Background A previous community-based severe acute respiratory syndrome coronavirus 2 (SARS-CoV-2) serosurvey in Delhi in January 2021 reported a seroprevalence of 50.52%. We conducted a repeat serosurvey to obtain a recent estimate of the seroprevalence of IgG SARS-CoV-2 in the general population of Delhi, India. Methods This cross-sectional study was conducted from September 24 to October 14, 2021, in 274 wards of Delhi among 27,811 participants through a multistage sampling technique. Results The crude seroprevalence was 89.5% (95% CI 89.1, 89.8), weight for age and sex was 88% (95% CI 87.6, 88.4), and after adjustment for assay performance was estimated as 97.5% (95% CI 97.0, 98.0). On adjusted analysis, the odds of seroconversion in the participants vaccinated with at least one dose of either COVID-19 vaccine (Covishield/Covaxin) was more than four times compared to the unvaccinated ones (aOR 4.2 (3.8, 4.6)). 86.8% of the seropositive individuals had a SARS-CoV-2 signal/cut-off ≥4.0 although it was significantly lower in the pediatric age group. Post-second wave (August to October 2021), on average there were daily 39 new COVID-19 cases and 0.44 deaths which during Omicron driven the third wave in January to March 2022 increased to daily 4,267 cases and 11.6 deaths. Conclusion A high prevalence of IgG antibodies against SARS-CoV-2 with likely higher antibody titres in the vaccinated compared to the unvaccinated groups with evidence of hybrid immunity in a majority of the population was protective against severe disease during transmission of subsequent omicron variants.

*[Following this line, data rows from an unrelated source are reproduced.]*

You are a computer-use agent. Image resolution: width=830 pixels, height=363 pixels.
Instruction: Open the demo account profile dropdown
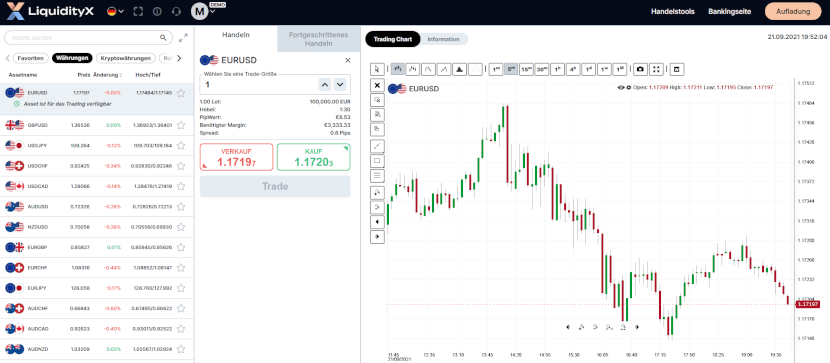(204, 11)
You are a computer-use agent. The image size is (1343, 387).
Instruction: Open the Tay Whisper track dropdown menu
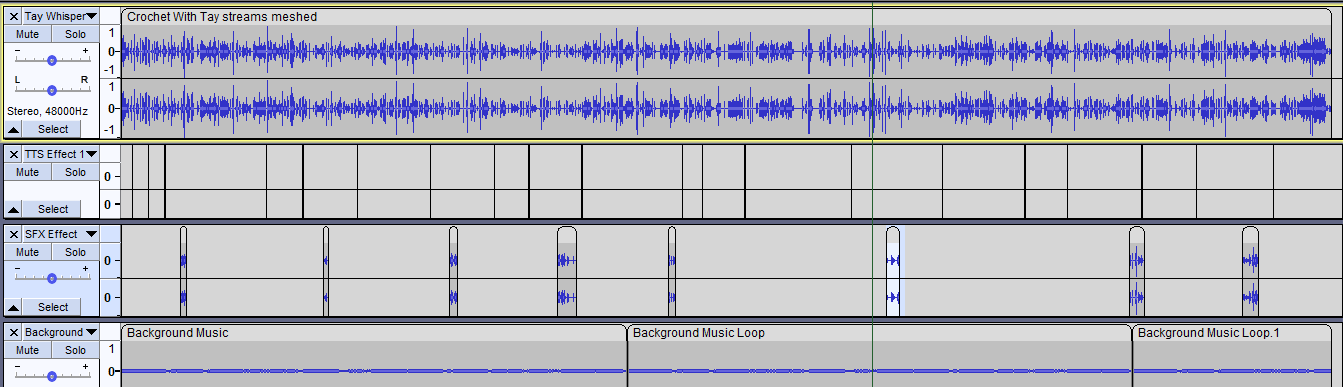[60, 16]
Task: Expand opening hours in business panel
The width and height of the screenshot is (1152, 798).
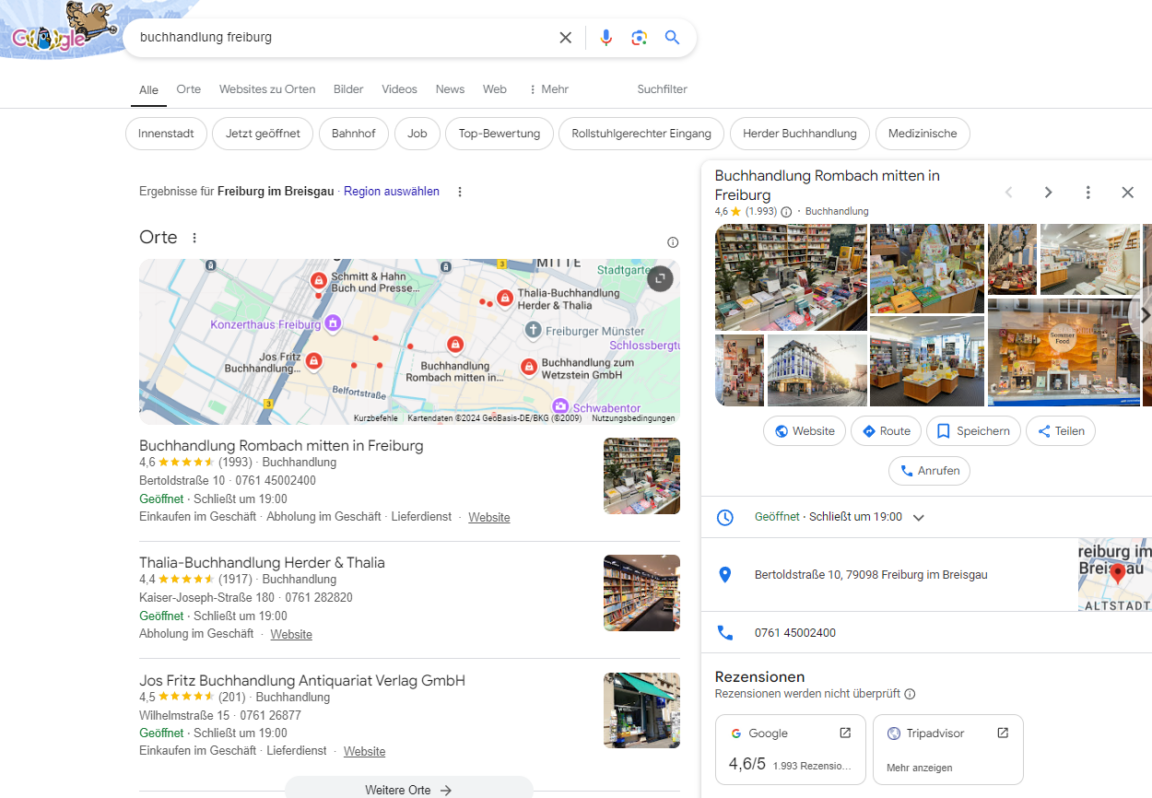Action: pyautogui.click(x=918, y=517)
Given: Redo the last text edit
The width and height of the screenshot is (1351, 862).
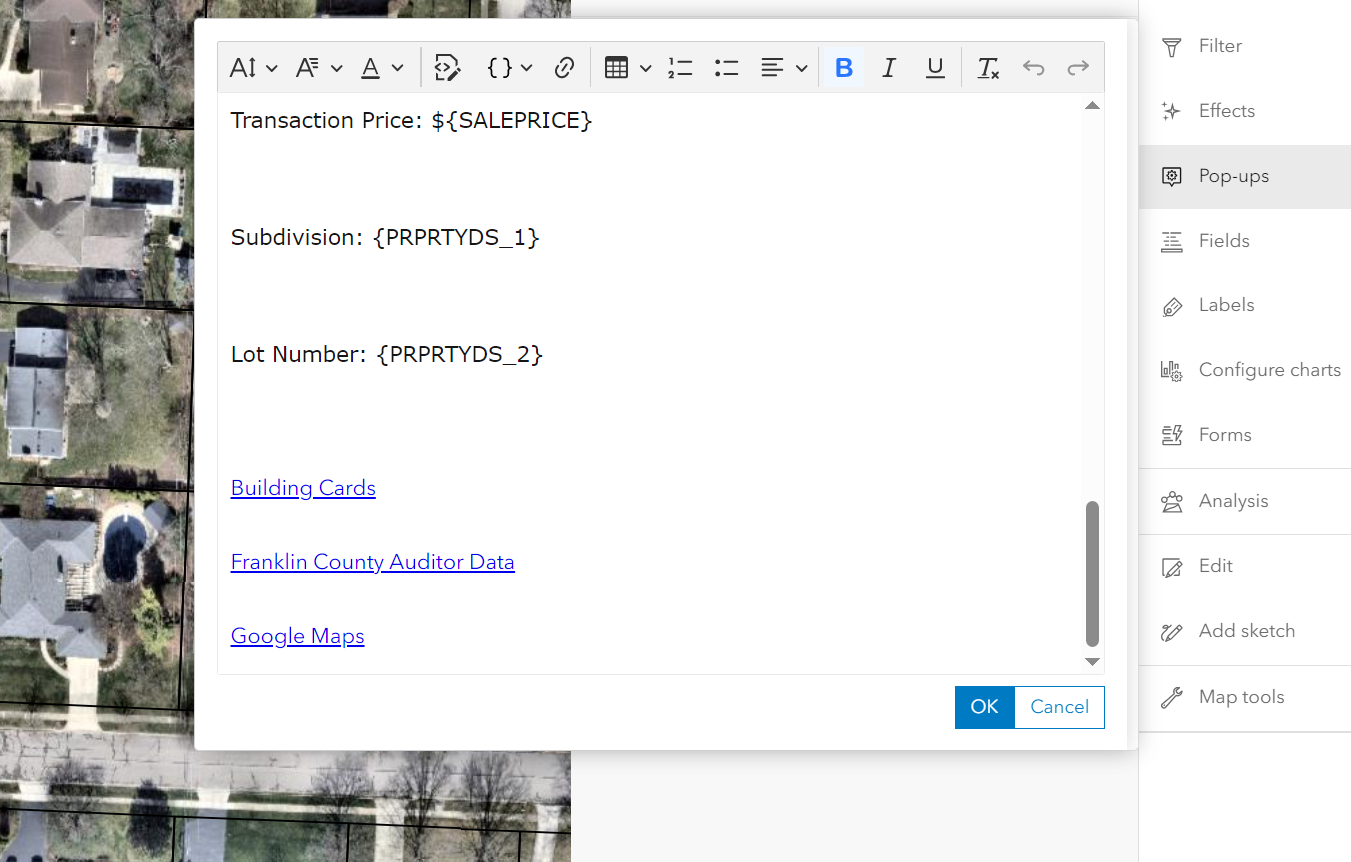Looking at the screenshot, I should [1078, 67].
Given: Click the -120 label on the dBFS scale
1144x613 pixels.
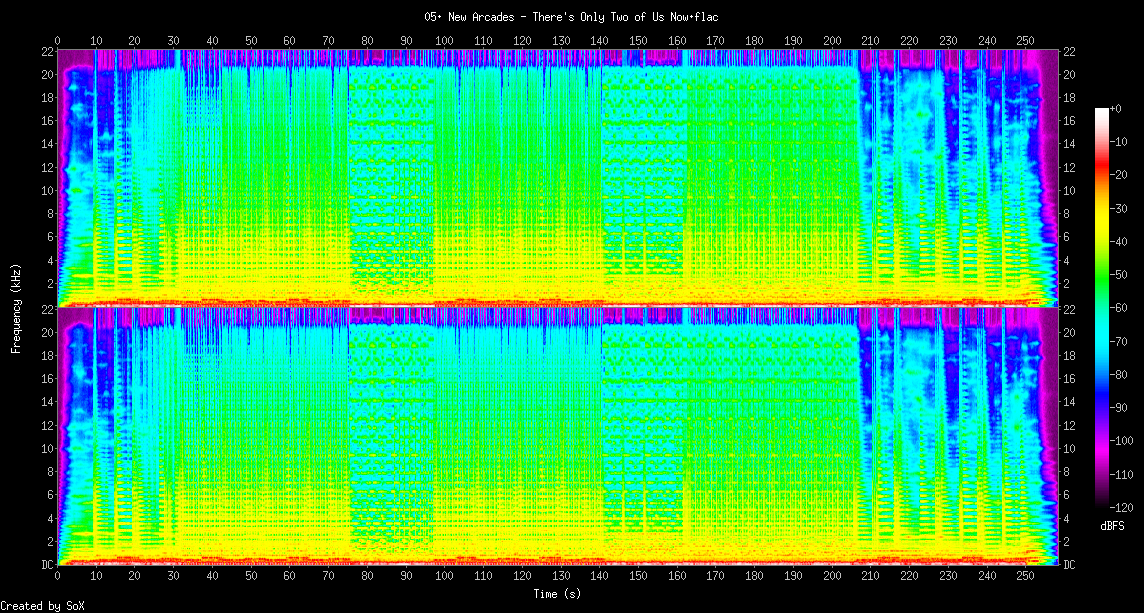Looking at the screenshot, I should click(x=1120, y=507).
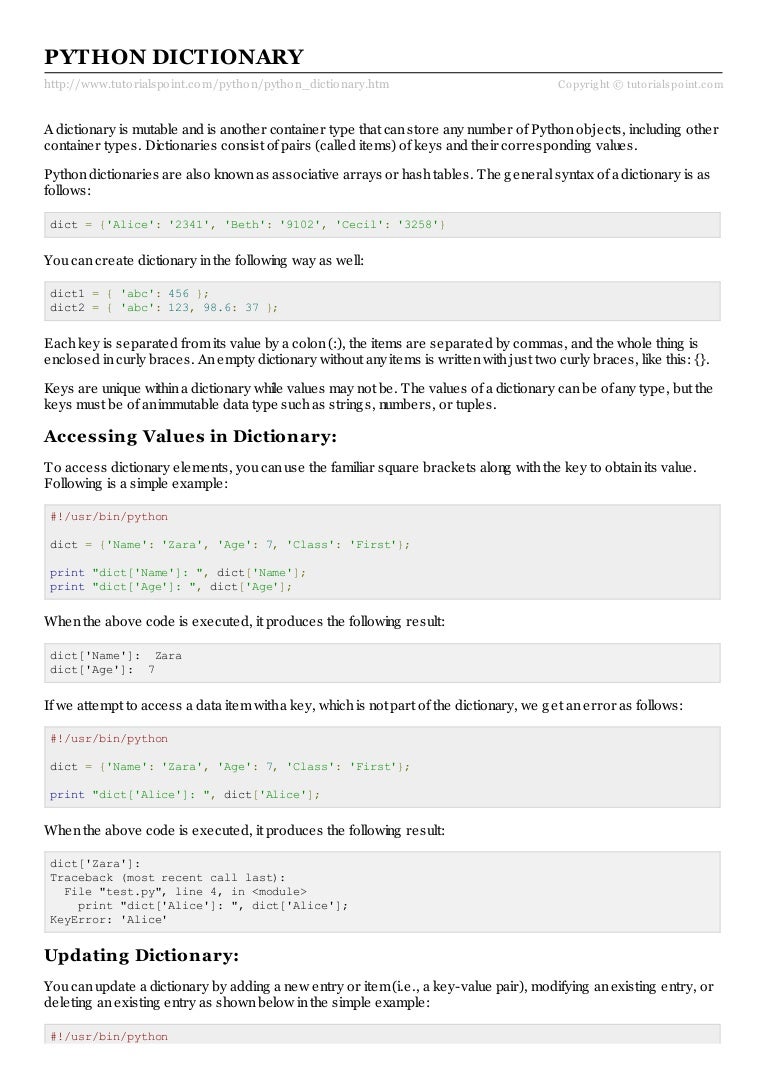This screenshot has width=768, height=1087.
Task: Select the output line dict['Age']: 7
Action: [x=102, y=669]
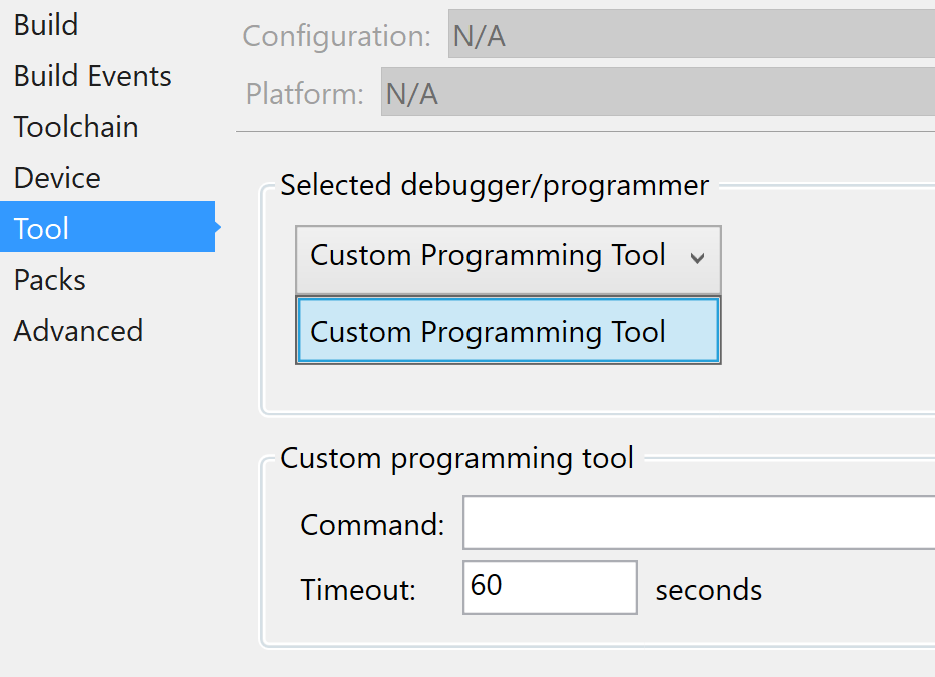This screenshot has width=935, height=677.
Task: Click the seconds unit label
Action: [708, 590]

2021年1月在德里进行的一项基于社区的严重急性呼吸综合征冠状病毒2(SARS-CoV-2)血清学调查显示,血清阳性率为50.52%。我们进行了一项重复血清学调查,以获得印度德里普通人群中SARS-CoV-2 IgG血清阳性率的最新估计值。方法:这项横断面研究于2021年9月24日至10月14日在德里的274个病房通过多阶段抽样技术对27811名参与者进行。结果:粗血清阳性率为89.5%(95%CI 89.1,89.8),年龄和性别加权后为88%(95%CI 87.6,88.4),在调整检测性能后估计为97.5%(95%CI 97.0,98.0)。在调整分析中,接种至少一剂COVID-19疫苗(Covishield/Covaxin)的参与者血清转化的几率是未接种者的四倍多(调整后比值比4.2(3.8,4.6))。86.8%的血清阳性个体的SARS-CoV-2信号/截断值≥4.0,尽管在儿童年龄组中显著较低。在第二波疫情(2021年8月至10月)期间,平均每天有39例新增COVID-19病例和0.44例死亡,而在2022年1月至3月由奥密克戎驱动的第三波疫情期间,这一数字增加到每天4267例病例和11.6例死亡。结论:与未接种疫苗的人群相比,接种疫苗的人群中针对SARS-CoV-2的IgG抗体流行率较高,抗体滴度可能更高,且大多数人群中有混合免疫的证据,这在随后奥密克戎变种传播期间对严重疾病具有保护作用。